Reproduce the entries exactly and omit the pictures.

----

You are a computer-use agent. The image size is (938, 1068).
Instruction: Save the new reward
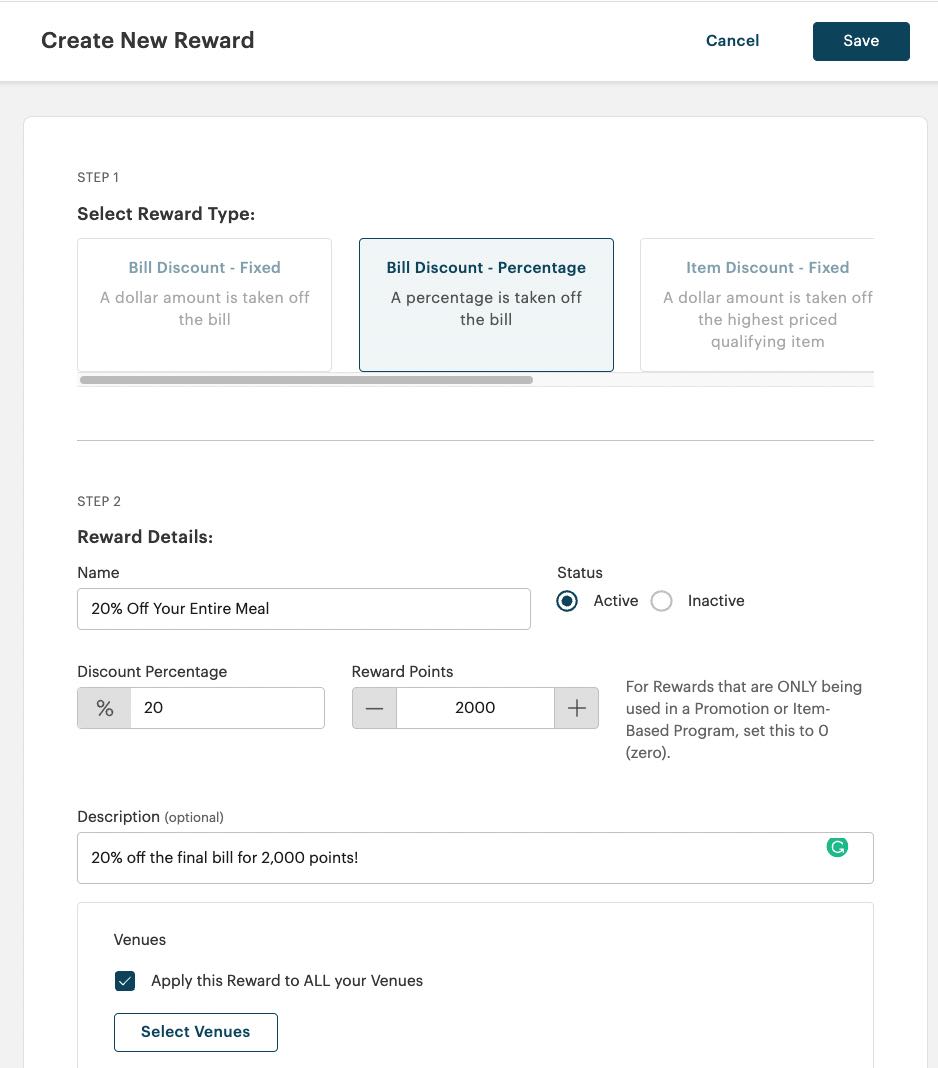tap(861, 41)
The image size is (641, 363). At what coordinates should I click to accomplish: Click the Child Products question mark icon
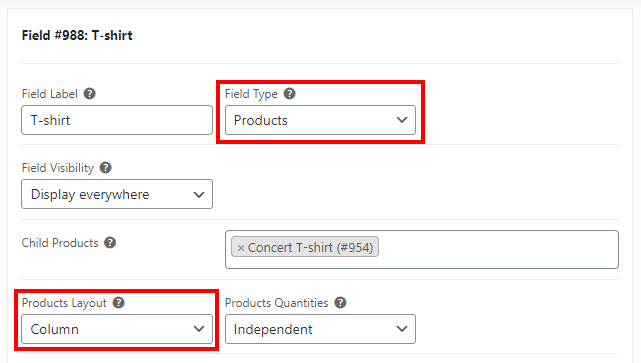[x=110, y=242]
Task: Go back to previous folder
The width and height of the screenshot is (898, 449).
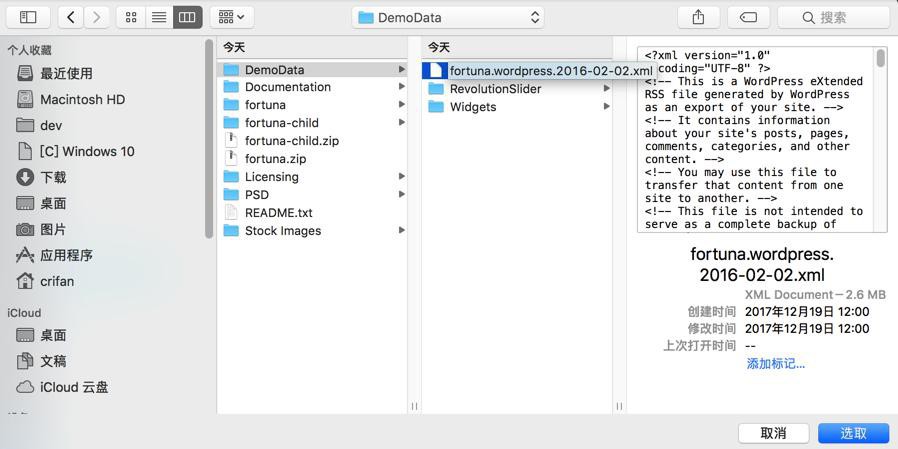Action: [x=71, y=17]
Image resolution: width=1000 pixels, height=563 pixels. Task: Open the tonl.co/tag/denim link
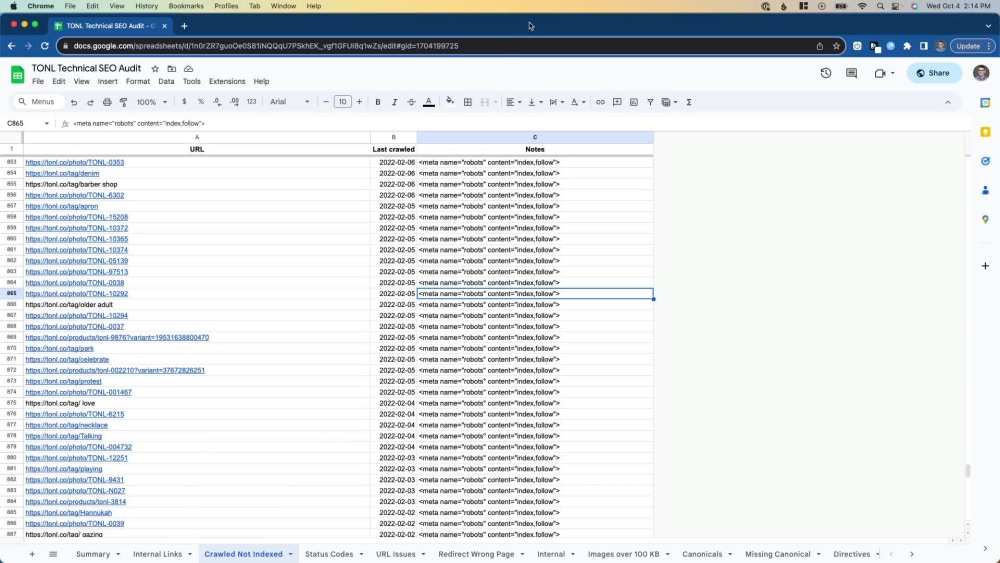[x=62, y=173]
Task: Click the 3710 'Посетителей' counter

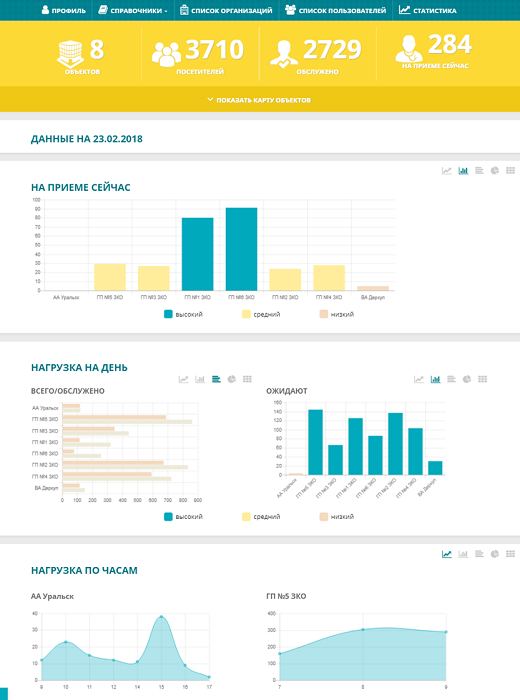Action: 200,55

----

OUTPUT OF THE EXERCISE
You are a computer-use agent. The image size is (938, 1068).
Instruction: Save the new reward
tap(861, 41)
The image size is (641, 363). At what coordinates should I click to accomplish: Click the Child Products question mark icon
[x=110, y=242]
Task: Go back to previous folder
The width and height of the screenshot is (898, 449).
Action: [x=71, y=17]
Image resolution: width=1000 pixels, height=563 pixels. Task: Open the tonl.co/tag/denim link
[x=62, y=173]
Task: Click the 3710 'Посетителей' counter

Action: 200,55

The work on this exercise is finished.